*The data*:
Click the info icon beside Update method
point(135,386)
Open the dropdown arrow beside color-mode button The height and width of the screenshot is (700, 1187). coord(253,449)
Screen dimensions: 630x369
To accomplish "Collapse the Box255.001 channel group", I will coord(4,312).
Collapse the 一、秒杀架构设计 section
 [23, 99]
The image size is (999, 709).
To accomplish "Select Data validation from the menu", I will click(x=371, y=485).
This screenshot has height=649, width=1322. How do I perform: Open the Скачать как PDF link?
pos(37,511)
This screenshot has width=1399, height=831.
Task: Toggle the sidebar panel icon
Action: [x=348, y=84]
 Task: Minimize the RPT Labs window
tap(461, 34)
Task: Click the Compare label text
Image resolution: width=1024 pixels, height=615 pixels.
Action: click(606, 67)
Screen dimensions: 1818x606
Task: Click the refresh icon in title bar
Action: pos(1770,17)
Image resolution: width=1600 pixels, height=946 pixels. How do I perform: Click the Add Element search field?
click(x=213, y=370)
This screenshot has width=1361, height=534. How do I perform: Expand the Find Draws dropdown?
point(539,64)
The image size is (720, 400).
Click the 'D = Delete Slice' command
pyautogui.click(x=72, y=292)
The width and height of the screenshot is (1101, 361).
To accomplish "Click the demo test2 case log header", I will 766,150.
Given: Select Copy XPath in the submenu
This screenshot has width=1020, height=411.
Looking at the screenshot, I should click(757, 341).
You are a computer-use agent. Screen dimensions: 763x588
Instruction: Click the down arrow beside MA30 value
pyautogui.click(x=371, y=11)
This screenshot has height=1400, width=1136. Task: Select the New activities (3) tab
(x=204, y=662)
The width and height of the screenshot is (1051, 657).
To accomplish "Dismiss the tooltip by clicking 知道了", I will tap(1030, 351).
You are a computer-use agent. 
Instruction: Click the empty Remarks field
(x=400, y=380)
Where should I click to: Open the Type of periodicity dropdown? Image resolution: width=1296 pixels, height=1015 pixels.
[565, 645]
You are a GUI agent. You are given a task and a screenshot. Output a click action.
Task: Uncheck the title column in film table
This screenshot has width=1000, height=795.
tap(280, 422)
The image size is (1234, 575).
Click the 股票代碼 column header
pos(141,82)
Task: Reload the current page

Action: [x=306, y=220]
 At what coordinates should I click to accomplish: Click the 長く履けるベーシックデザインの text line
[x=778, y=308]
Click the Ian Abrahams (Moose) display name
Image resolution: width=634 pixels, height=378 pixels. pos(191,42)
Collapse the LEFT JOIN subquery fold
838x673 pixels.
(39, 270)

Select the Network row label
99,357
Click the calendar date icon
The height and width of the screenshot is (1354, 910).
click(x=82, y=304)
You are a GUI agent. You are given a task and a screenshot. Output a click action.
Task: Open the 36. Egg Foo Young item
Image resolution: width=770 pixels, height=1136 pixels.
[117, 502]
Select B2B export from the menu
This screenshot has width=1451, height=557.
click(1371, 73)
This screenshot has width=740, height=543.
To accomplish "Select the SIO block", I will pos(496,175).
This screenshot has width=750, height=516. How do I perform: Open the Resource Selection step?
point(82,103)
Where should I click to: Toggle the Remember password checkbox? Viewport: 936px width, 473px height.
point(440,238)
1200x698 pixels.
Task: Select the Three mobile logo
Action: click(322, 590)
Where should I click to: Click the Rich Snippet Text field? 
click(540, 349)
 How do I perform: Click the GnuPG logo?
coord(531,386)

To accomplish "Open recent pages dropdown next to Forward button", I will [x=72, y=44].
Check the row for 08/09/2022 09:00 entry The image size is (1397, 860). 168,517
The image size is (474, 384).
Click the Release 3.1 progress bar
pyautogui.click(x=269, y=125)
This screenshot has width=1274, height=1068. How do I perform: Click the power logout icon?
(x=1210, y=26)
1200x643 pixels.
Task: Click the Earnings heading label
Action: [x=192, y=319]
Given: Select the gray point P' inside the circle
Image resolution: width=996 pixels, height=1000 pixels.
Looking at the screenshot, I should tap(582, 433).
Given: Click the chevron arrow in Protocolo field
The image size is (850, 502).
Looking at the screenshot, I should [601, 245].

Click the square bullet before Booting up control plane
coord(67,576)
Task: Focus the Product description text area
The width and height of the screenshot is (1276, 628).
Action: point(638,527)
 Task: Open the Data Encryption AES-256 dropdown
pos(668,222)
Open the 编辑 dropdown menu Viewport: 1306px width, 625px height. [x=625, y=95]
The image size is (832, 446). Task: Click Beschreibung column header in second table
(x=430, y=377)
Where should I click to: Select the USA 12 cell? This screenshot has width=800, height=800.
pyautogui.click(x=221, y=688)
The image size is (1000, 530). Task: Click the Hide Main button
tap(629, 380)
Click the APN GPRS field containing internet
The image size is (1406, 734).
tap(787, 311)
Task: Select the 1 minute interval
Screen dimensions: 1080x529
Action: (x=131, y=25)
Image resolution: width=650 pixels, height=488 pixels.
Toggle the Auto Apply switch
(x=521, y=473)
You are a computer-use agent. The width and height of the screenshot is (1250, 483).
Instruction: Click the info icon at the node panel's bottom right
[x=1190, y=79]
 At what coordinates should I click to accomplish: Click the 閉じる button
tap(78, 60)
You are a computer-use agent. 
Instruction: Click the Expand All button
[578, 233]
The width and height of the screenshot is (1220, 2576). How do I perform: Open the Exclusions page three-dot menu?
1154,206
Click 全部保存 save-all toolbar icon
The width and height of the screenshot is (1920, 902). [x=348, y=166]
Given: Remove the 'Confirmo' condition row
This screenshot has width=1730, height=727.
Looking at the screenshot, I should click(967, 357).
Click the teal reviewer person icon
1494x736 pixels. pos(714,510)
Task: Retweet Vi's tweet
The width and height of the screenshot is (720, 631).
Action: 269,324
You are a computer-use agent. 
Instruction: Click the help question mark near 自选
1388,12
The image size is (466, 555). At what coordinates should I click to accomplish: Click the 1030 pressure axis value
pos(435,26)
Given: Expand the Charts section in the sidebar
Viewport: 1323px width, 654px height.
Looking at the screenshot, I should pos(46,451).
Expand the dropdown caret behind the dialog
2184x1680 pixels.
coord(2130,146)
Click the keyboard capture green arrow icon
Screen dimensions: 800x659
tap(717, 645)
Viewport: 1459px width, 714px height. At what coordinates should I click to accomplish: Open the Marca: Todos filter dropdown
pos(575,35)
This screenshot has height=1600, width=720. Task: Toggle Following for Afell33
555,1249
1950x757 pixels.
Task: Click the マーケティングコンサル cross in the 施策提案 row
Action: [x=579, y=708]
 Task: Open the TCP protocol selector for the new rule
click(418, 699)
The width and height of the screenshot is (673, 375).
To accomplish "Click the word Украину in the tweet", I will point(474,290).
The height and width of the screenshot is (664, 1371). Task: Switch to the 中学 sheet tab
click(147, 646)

*Brief*: Your reply should hold only the lines from the first line of the records through the one with "The width and height of the screenshot is (1051, 657).", reproduced word for word.

*Result of this exercise*:
Click the info icon beside Update method
point(135,386)
Open the dropdown arrow beside color-mode button The height and width of the screenshot is (700, 1187). coord(253,449)
Screen dimensions: 630x369
To accomplish "Collapse the Box255.001 channel group", I will coord(4,312).
Collapse the 一、秒杀架构设计 section
 [23, 99]
The image size is (999, 709).
To accomplish "Select Data validation from the menu", I will click(x=371, y=485).
This screenshot has height=649, width=1322. How do I perform: Open the Скачать как PDF link?
pos(37,511)
This screenshot has width=1399, height=831.
Task: Toggle the sidebar panel icon
Action: [x=348, y=84]
 Task: Minimize the RPT Labs window
tap(461, 34)
Task: Click the Compare label text
Image resolution: width=1024 pixels, height=615 pixels.
Action: click(606, 67)
Screen dimensions: 1818x606
Task: Click the refresh icon in title bar
Action: pos(1770,17)
Image resolution: width=1600 pixels, height=946 pixels. How do I perform: Click the Add Element search field?
click(x=213, y=370)
This screenshot has width=1361, height=534. How do I perform: Expand the Find Draws dropdown?
point(539,64)
The image size is (720, 400).
Click the 'D = Delete Slice' command
pyautogui.click(x=72, y=292)
The width and height of the screenshot is (1101, 361).
To accomplish "Click the demo test2 case log header", I will 766,150.
Given: Select Copy XPath in the submenu
This screenshot has width=1020, height=411.
Looking at the screenshot, I should click(757, 341).
You are a computer-use agent. Screen dimensions: 763x588
Instruction: Click the down arrow beside MA30 value
pyautogui.click(x=371, y=11)
This screenshot has height=1400, width=1136. Task: Select the New activities (3) tab
(x=204, y=662)
The width and height of the screenshot is (1051, 657).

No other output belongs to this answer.